Митя засыпает сразу – намучился. В тюлевой занавесочке путается месяц. Окно совсем рядом. Я даю себе честное слово не спать. Во-первых, мне страшно, во-вторых, я боюсь угореть от печки. «Не спать!» – приказываю я себе и через секунду просыпаюсь от осторожного стука: «Аня, открой. Утро.»
На автостанции вокруг нас вакуум – похоже, местным хорошо известно «дурное общество», в которое попали мы с Митей. Высокий, он же Слава, он же вор-рецедивист по кличке Князь, два месяца назад вернулся из заключения: «Общий стаж – девятнадцать лет. Все, завязываю. Машину куплю, женюсь!» Я немного опасаюсь за содержимое моей сумки, которую несет Владимир Иванович Булавко, коротышка пенсионного возраста, старый вор-карманник. «Будь спок», – бормочет Булавко, читая тревогу в моих глазах. Поодаль, засунув руки в карманы мятого плаща, топчется крепыш – Комиссар.
– Почему Комиссар никогда не разговаривает? – осторожно спрашиваю я Владимира Ивановича. – Он… немой?
– Ха – ха – ха – ха! – хрипло заливается Булавко. – Ему Князь запретил рот открывать при вас. Он слова без мата не может сказать.
– Чего так? – удивляюсь я.
– А полежи семь раз в ЛТП, узнаешь, – гордится Булавко.
Слава купил билеты и пряники на дорогу. Мы расстаемся лучшими друзьями. Комиссар украдкой утирается. Владимир Иванович, вспомнив происхождение (говорит, что из дворян), галантно целует мне руку.
– Может, телефончик оставишь? – вздыхает он. – В гости когда зашли бы…
– Заткнись, – шипит Слава. – Ну, давай, – мы уже в дверях, – не забывай, ладно?
Конечно, не забуду! Митя машет «дядям» в окно…
«Мама, – шепчу я, – мама!» – и осторожно глажу ее большую, непривычно белую, стерильную руку.
Дома тепло, натоплено, оттаяли окошки, видно гибкую рябину в инее. Я прибралась, настряпала вкусного, Митя тащит санки по двору, усадив на них терпеливого рябого кота, отец гремит ведрами у сарая. Дома особенно уютно – беду отогнали и уже меньше пахнет лекарствами, и лицо у мамы светлее, она открывает глаза, ясно смотрит.
– Бульон надо принять, – руковожу я, – режим!
Мама осторожно приподнимается, я обкладываю ее подушками. Эх, хороша была курица Чернушка! Душистый бульон, прозрачно-золотистый, целебный.
– А в войну, бывало, – вспоминает мама, – прибежим к тетке Арине – голодно! Нас четверо. Дядя Егор ругается: «От черти голодные!» Тетке Арине нас жалко – родные племянники. Она его забалакивать, задабривать. «Егор, а Егор!

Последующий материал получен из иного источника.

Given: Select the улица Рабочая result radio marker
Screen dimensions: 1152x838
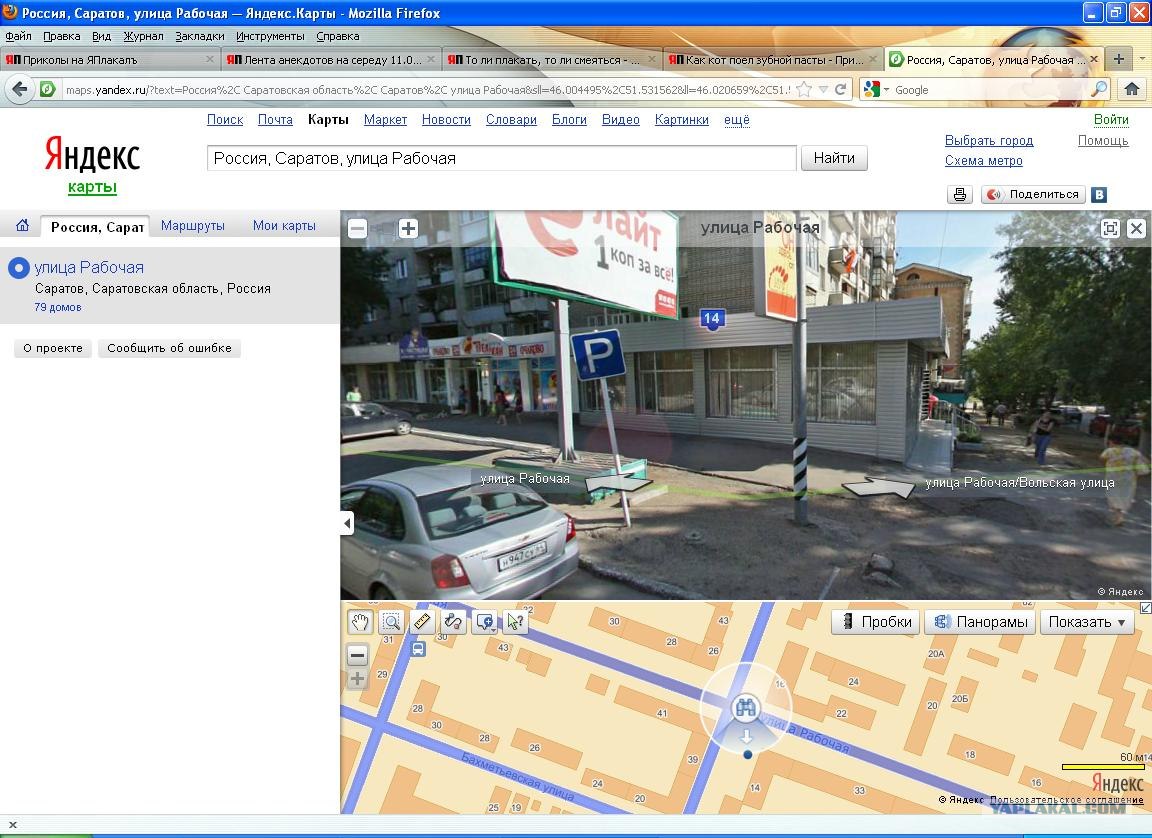Looking at the screenshot, I should click(x=18, y=268).
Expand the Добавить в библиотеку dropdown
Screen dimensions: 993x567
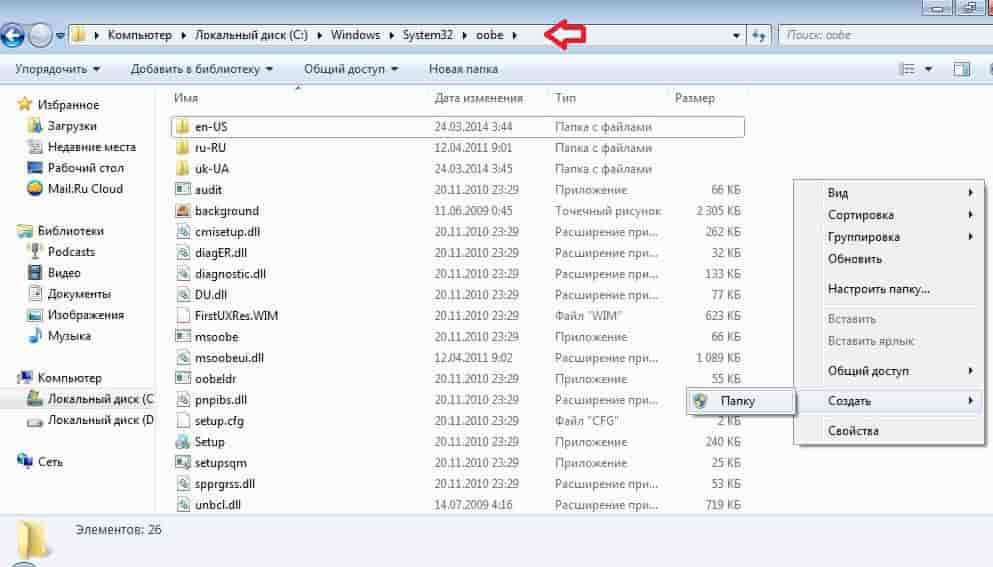(201, 69)
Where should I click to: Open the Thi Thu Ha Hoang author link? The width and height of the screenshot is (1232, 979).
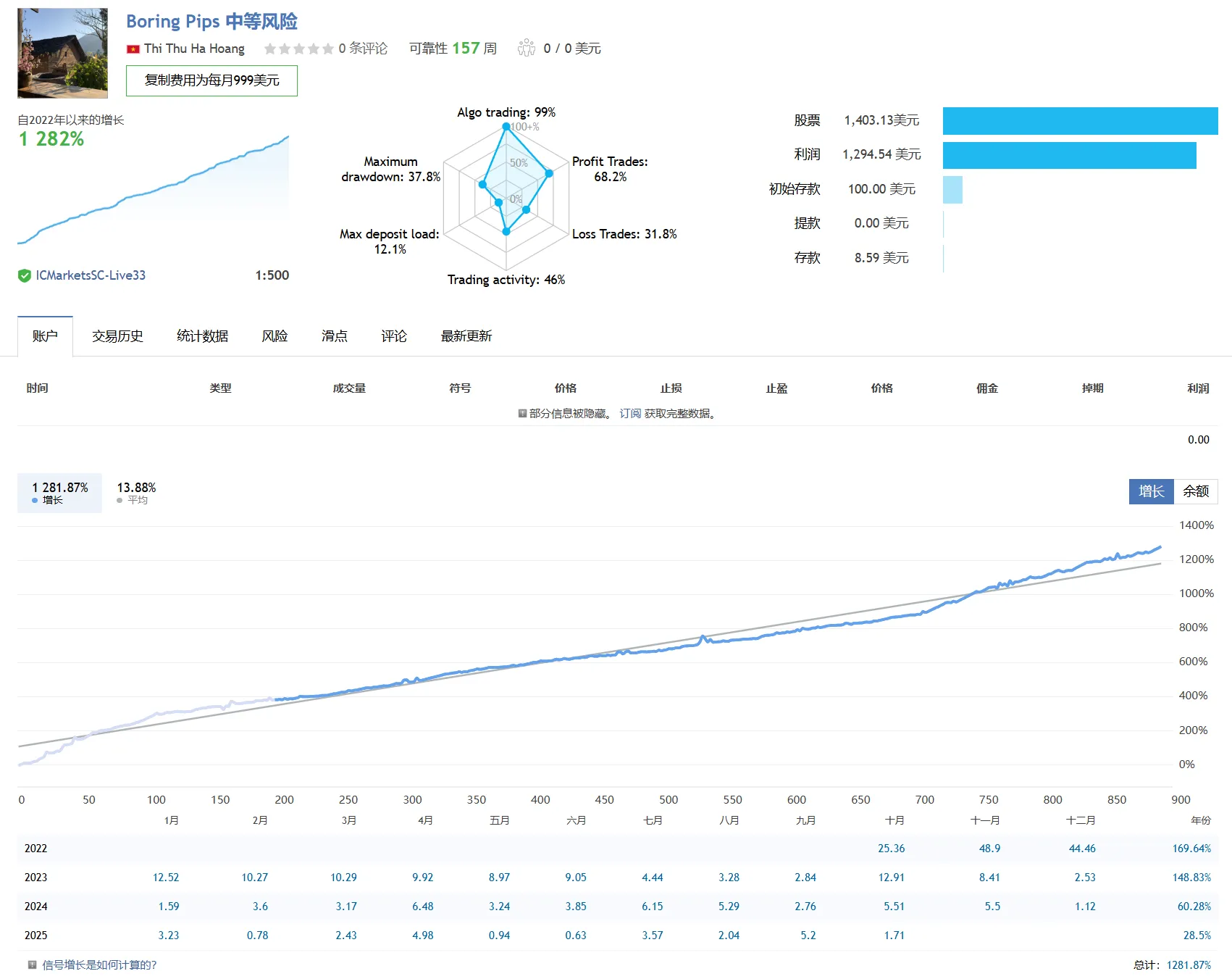(x=194, y=49)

Возьму я проса, пойду воробьев ловить!» Он только рукой махнет. А своих детей у них не было… А тетка Арина с валенком в курник, проса насыплет, воробьи слетятся, она их ловко – маленькая была, худенькая – валенком накрывать да скорей тряпкой затыкает. Потом сидим, оббираем этих воробьев, накладем полный чугунок – как картошки. И быстро они варются на загнетке, и мы ели их, аж кости хрумтели. Соли, конечно, не было. Домой прибегаем вечером, мама зовет: «Ну, сидайте вечерять. Борщ есть». А мы кажем – мяса наелись. Воробьиного.
И мы улыбаемся воспоминаниям, далеким временам.
– Как ты живешь, Аня? – вдруг спрашивает мама, и в голосе ее столько сочувствия, жалости, будто не она болеет, а я.
– Ничего живу, – улыбаюсь я. – Нет, правда, ничего. – И спешу ее убедить:
– У меня сын, о котором я мечтала; жить есть где, нормально зарабатываю, все хорошо, – я вижу, как увлажняются мамины глаза, – ну, что ты, в самом деле, не война же, – отшучиваюсь.
Белая ночь, зимняя, в круглых нетронутых барханах, и соседский сараюшка горбится верблюдом, и тихо цветет рябина чудо-деревом, поднимая живыми ветками морозный снег и напитанный золотом, располневший месяц.